> **Exercise materials**
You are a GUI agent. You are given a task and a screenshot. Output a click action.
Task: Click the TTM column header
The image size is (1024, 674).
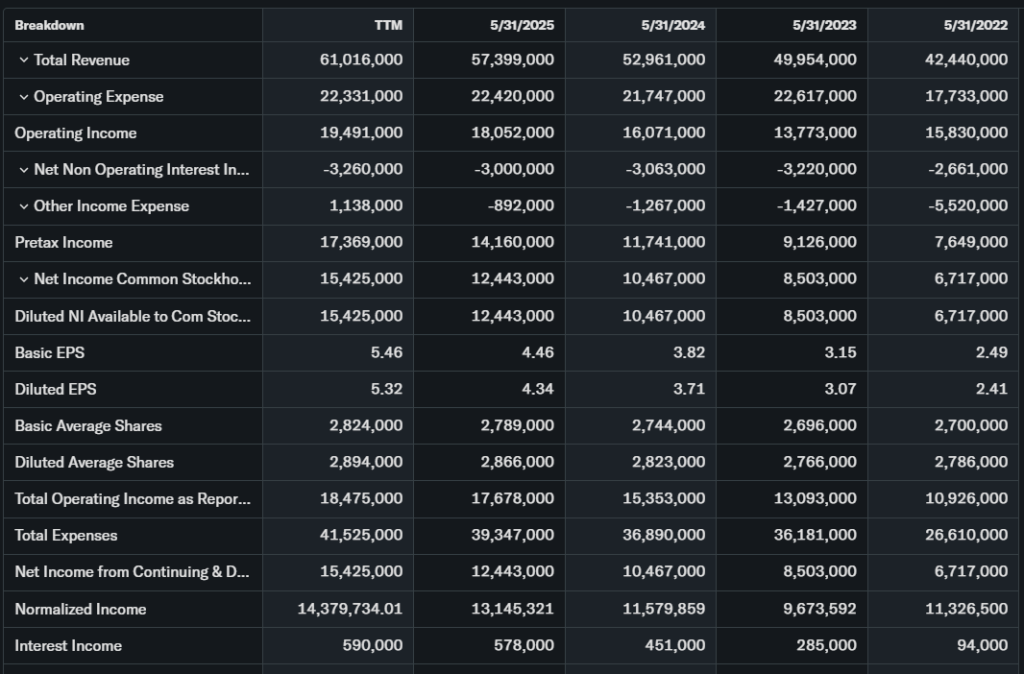pyautogui.click(x=388, y=25)
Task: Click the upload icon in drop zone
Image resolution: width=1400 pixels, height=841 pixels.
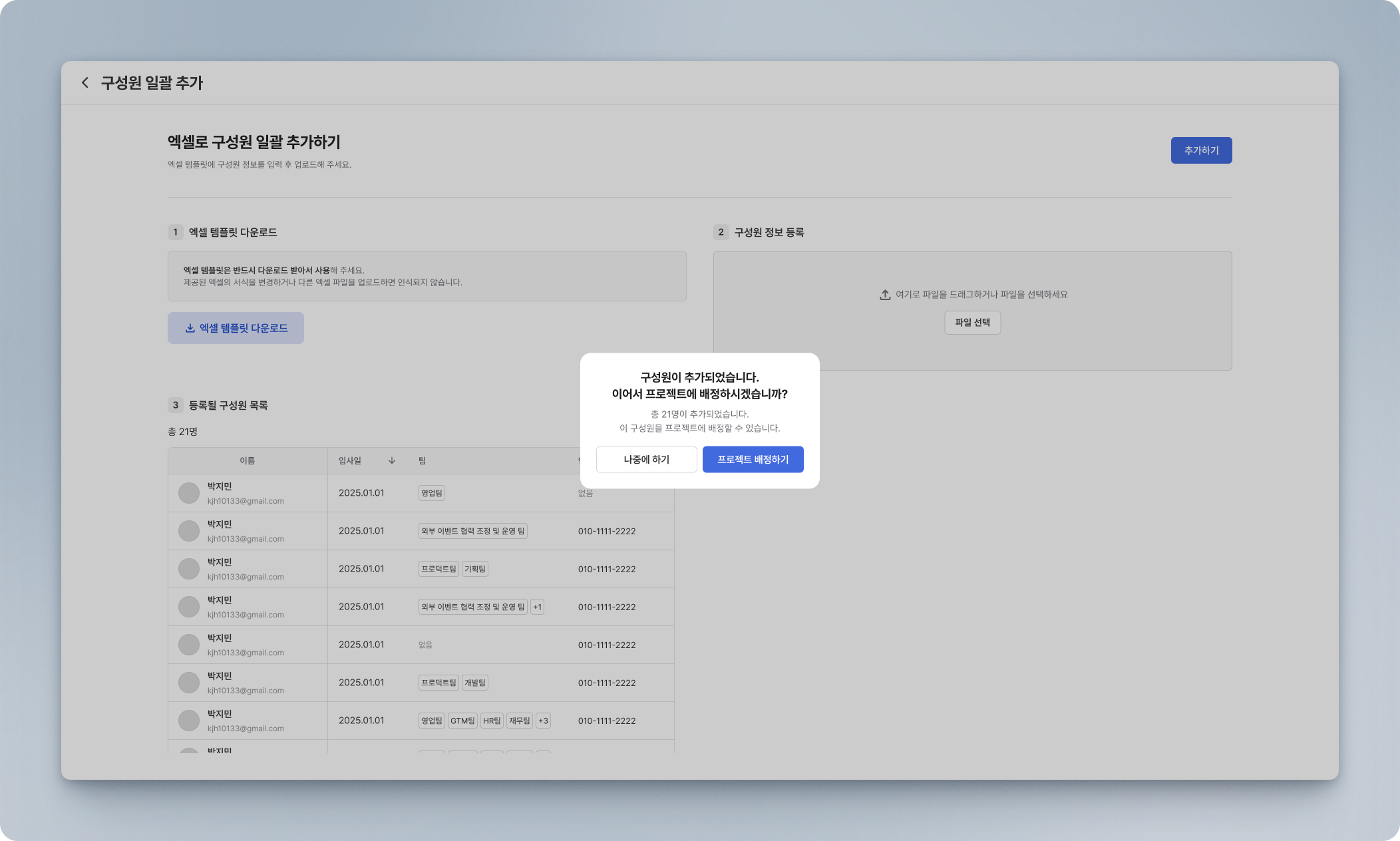Action: pos(885,295)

> **Stated exercise**
Could you reproduce the listing above with "screenshot" replaced by "screen capture" throughout, changing nothing else and omitting the pictures?

> **Response for this exercise**
You are a GUI agent. You are given a task and a screen capture. Output a click action.
Task: Click the TTM column header
The image size is (1024, 674).
pyautogui.click(x=388, y=25)
Task: Click the upload icon in drop zone
Image resolution: width=1400 pixels, height=841 pixels.
Action: pos(885,295)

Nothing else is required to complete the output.